◆ Study text:

>>>>>

Now, extending their findings, they have determined that the radial artery is associated with better long-term outcomes on graft patency for patients with diabetes compared to the conventional method using the saphenous vein from the leg or thigh.

“Diabetes is an important indication for bypass surgery. It was very important to look at the long-term effects because there are not many studies looking at CABG for long-term effects of diabetes, especially when you’re comparing arterial grafts,” says Dr. Saswata Deb, a resident in cardiac surgery and research fellow in the Schulich Heart Research Program at SRI.

Deb and his mentor Dr. Stephen Fremes, a scientist in the Schulich Heart Research Program and a cardiovascular surgeon at Sunnybrook, co-authored a study using data from the multicentre radial artery patency study (RAPS). The long-term RAPS study was the first Canadian randomized controlled trial to compare the radial artery with saphenous vein grafts in patients with and without diabetes.

Participants were 529 patients aged under 80 years undergoing open-heart surgery for a triple bypass, to open three blocked arteries. The aim was to determine the long-term impact of diabetes on radial artery and saphenous vein graft blockages. Each patient received angiography more than five years after CABG to evaluate the status of the bypass grafts. Angiography is a minimally invasive medical procedure to view blood vessels after injecting them with a dye that outlines them on X-ray.

Deb and Fremes reviewed a subgroup of the patient population who underwent late angiography: 269 patients, of whom 83 had diabetes. They found that five years or more after undergoing CABG, the radial artery is a much better choice for bypass grafting than is the saphenous vein in patients with diabetes.

Specifically, they found that in diabetics, 25.3% of patients who received a saphenous vein graft from the leg or thigh developed complete blockage of their vein graft, but only 4.8% of those who received a radial artery had completely blocked radial grafts. The results were published in The Journal of Thoracic and Cardiovascular Surgery in 2014.

Our goal is to provide evidence-based recommendations for the treatment of diabetic patients, so that they receive the most effective treatment.

“One study usually doesn’t change practice, but given the strength of our study, we think it definitely shows good evidence for it,” says Deb, the study’s lead author. “At the end of the day, everyone wants strong long-term results, so along with other studies that will be published soon, I think that the practice will shift.”

Subsequent studies include one looking at gender investigating how the radial arteries perform in men versus women. These types of studies are relevant as women are often overlooked in the cardiac arena because they tend to present symptoms later in age.

Fremes says implementing guidelines carries weight in changing medical practice. “Our goal is to provide evidence-based recommendations for the treatment of diabetic patients, so that they receive the most effective treatment,” he says. “The guidelines will be more persuasive than one individual study.” Fremes is a contributing author to the guidelines, which will be published later this year.

<<<<<

Dataset items

>>>>>

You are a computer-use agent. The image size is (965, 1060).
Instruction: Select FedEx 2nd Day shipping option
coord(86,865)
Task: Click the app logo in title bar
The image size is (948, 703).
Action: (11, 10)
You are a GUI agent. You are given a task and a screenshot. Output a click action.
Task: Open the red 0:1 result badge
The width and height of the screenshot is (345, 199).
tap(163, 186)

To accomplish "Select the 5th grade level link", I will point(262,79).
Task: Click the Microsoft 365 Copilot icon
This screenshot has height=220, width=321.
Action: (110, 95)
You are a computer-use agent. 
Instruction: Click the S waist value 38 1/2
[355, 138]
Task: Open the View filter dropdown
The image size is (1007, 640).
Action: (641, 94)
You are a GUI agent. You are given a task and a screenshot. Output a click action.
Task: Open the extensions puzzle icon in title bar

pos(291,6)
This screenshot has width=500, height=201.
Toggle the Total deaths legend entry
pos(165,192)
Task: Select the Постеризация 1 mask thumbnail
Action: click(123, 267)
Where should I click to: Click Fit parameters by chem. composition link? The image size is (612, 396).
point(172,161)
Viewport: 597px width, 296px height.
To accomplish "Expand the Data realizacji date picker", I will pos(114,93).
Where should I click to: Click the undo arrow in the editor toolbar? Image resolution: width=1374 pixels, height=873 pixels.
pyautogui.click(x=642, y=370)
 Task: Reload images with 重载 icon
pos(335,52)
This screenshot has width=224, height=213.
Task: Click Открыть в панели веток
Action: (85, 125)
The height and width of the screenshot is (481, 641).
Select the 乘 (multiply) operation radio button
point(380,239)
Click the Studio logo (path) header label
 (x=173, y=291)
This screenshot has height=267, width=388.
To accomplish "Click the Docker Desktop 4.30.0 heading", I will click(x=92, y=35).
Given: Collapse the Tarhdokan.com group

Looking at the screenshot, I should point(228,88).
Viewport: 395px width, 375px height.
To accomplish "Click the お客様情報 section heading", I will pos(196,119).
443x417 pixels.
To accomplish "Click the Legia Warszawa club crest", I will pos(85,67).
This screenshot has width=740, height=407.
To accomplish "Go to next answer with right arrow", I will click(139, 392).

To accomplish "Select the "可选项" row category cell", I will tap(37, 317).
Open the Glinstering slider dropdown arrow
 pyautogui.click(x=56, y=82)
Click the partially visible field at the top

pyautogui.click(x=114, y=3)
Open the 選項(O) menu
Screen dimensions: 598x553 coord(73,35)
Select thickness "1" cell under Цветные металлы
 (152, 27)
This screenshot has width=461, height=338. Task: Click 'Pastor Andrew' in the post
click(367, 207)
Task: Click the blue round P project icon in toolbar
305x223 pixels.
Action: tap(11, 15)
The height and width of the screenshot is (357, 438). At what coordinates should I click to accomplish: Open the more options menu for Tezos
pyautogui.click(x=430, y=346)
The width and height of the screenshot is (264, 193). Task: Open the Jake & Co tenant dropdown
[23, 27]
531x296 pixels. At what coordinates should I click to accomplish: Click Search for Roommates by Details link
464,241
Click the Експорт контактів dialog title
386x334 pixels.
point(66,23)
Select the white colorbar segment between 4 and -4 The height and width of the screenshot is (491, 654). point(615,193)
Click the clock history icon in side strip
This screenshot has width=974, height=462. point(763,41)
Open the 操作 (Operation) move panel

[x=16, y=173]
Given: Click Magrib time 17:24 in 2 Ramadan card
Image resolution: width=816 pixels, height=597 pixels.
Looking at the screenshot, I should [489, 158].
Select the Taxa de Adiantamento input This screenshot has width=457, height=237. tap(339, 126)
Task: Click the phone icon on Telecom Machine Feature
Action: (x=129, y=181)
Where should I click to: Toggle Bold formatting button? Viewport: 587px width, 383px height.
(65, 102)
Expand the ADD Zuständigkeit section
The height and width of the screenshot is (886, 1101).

<<<<<

◆ Assignment: Please write out the part of the radial artery graft article word for word, starting at "Specifically, they found" and ending at "Surgery in 2014.". The items are separate material and have no connection to the radial artery graft article.

◆ Answer to the problem:
Specifically, they found that in diabetics, 25.3% of patients who received a saphenous vein graft from the leg or thigh developed complete blockage of their vein graft, but only 4.8% of those who received a radial artery had completely blocked radial grafts. The results were published in The Journal of Thoracic and Cardiovascular Surgery in 2014.